_Exercise task_
Reproduce every line of the entries below verbatim, leaving out the pictures.

_Record excerpts_
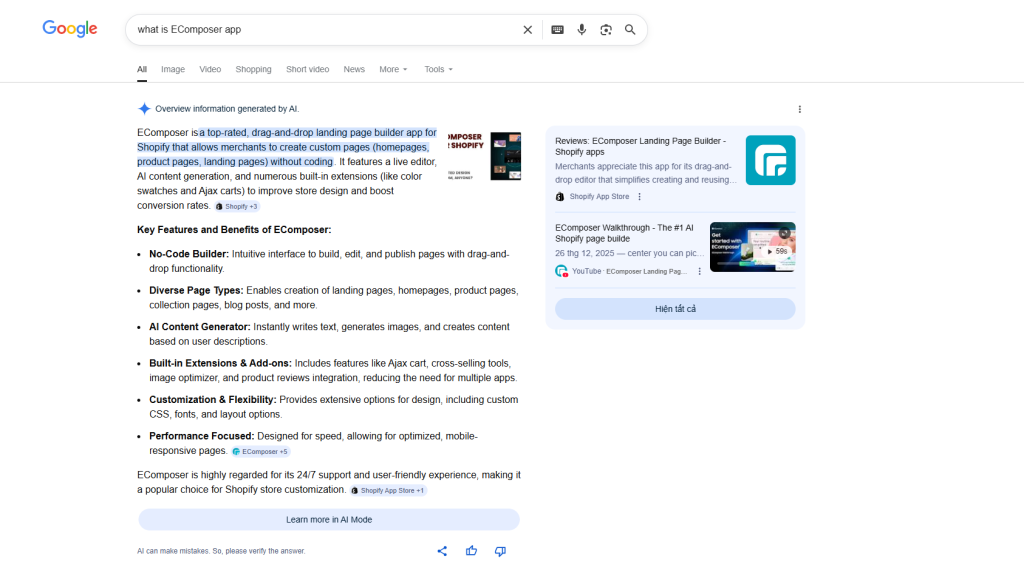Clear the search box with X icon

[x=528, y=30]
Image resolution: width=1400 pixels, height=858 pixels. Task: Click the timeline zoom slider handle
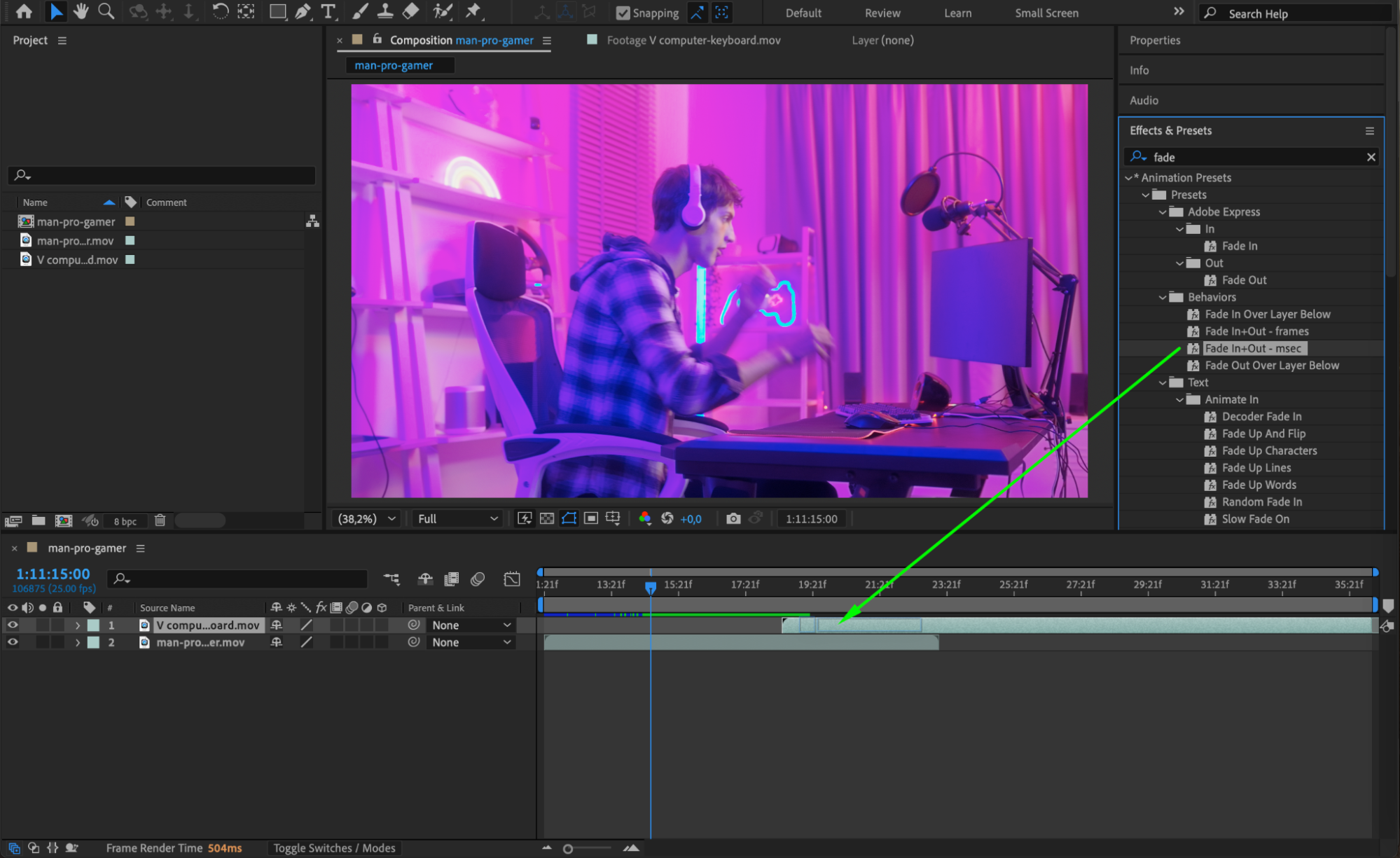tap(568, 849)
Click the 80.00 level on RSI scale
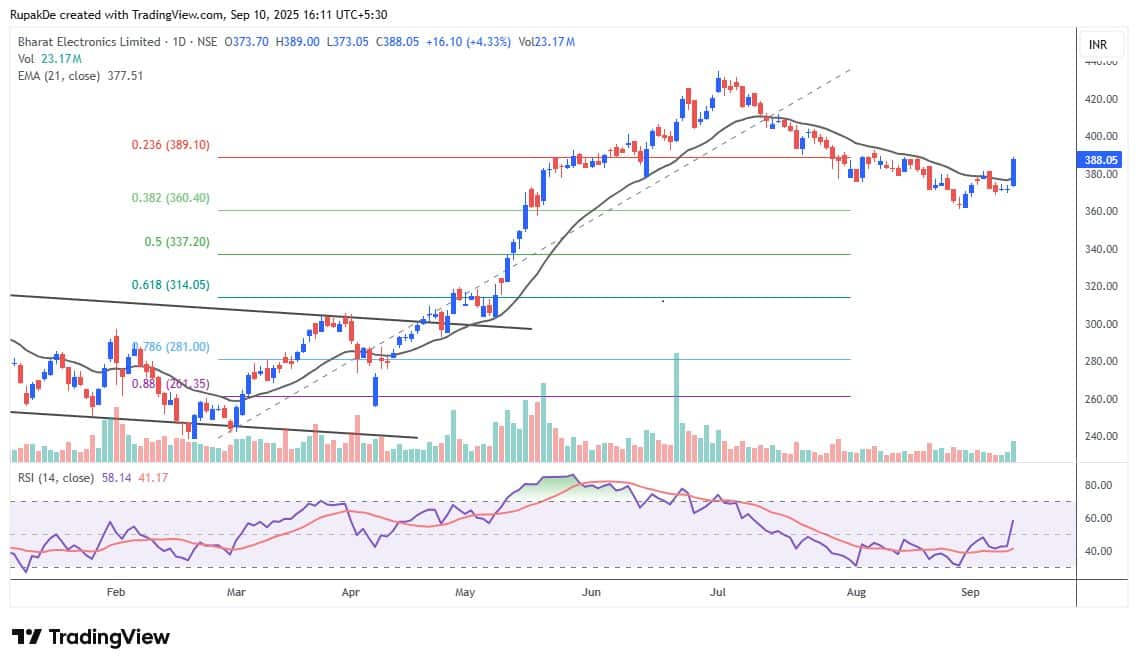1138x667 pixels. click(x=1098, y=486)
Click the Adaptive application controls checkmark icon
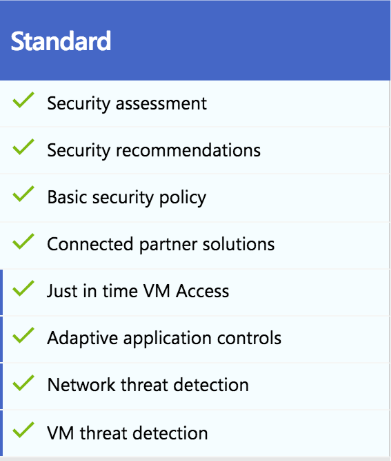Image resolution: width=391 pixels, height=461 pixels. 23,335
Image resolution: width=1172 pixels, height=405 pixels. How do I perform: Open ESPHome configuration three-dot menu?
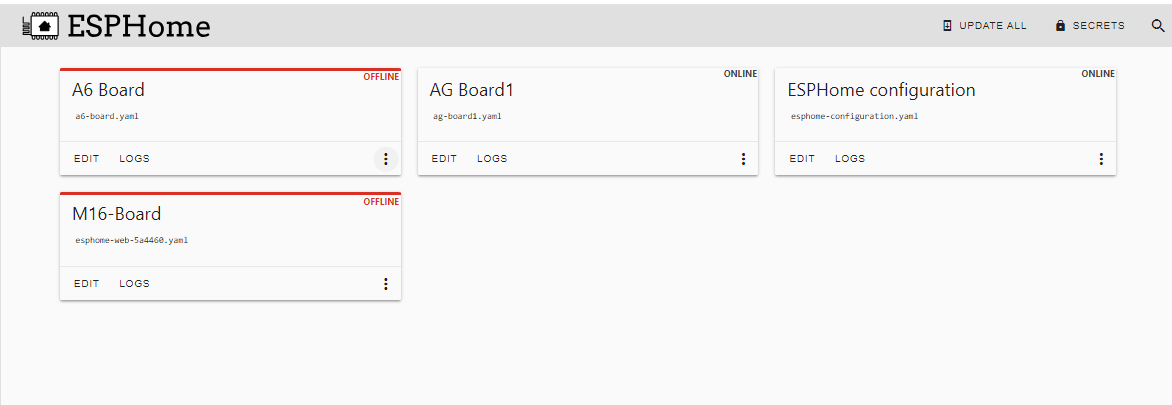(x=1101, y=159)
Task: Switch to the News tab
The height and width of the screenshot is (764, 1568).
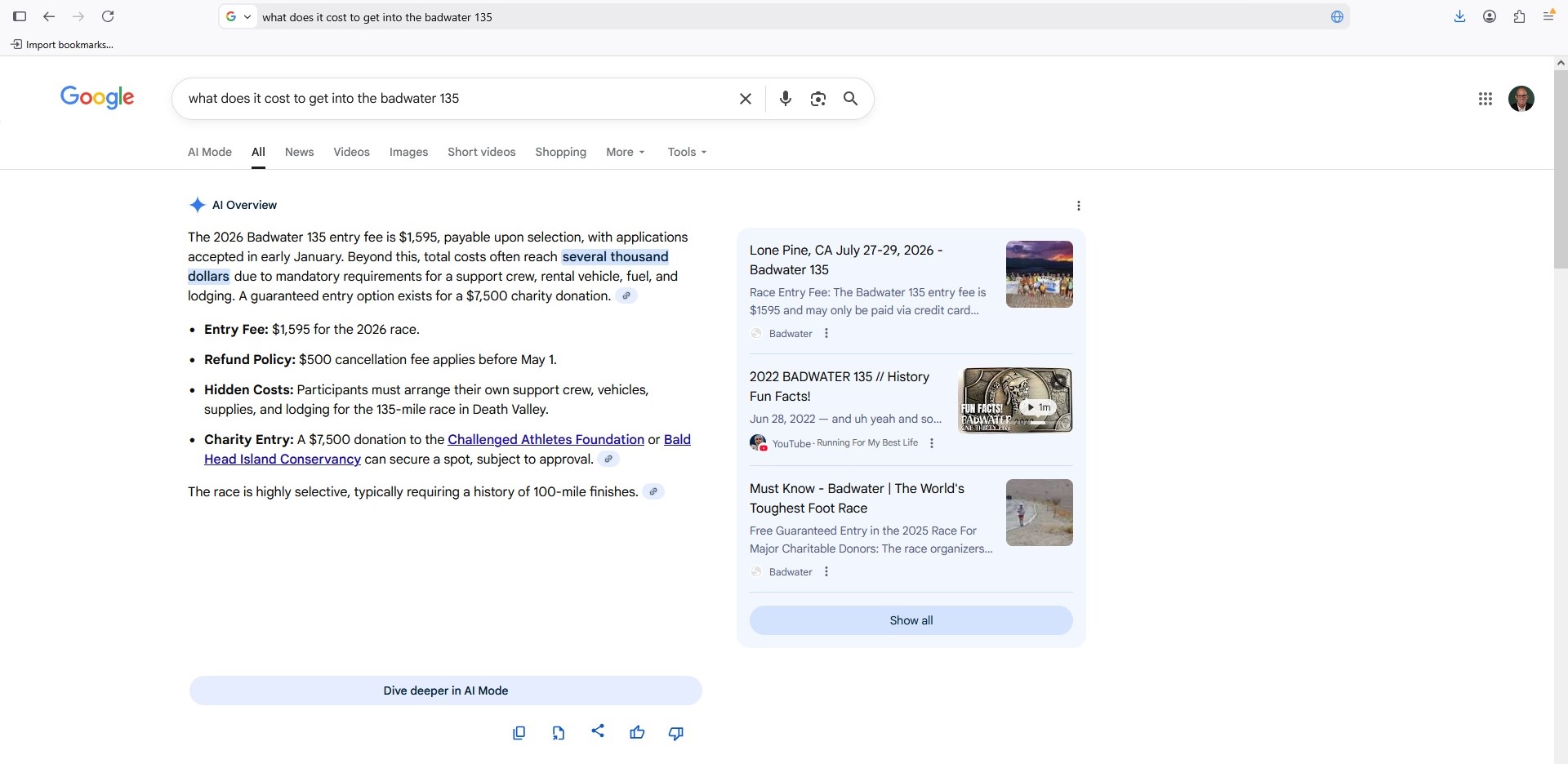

_Response_
Clear the search box with X icon

[x=528, y=30]
Image resolution: width=1400 pixels, height=858 pixels. Task: Click the timeline zoom slider handle
tap(568, 849)
Click the 80.00 level on RSI scale
1138x667 pixels. click(x=1098, y=486)
Click the Adaptive application controls checkmark icon
Image resolution: width=391 pixels, height=461 pixels. 23,335
Image resolution: width=1172 pixels, height=405 pixels. How do I perform: Open ESPHome configuration three-dot menu?
(x=1101, y=159)
Task: Switch to the News tab
The height and width of the screenshot is (764, 1568).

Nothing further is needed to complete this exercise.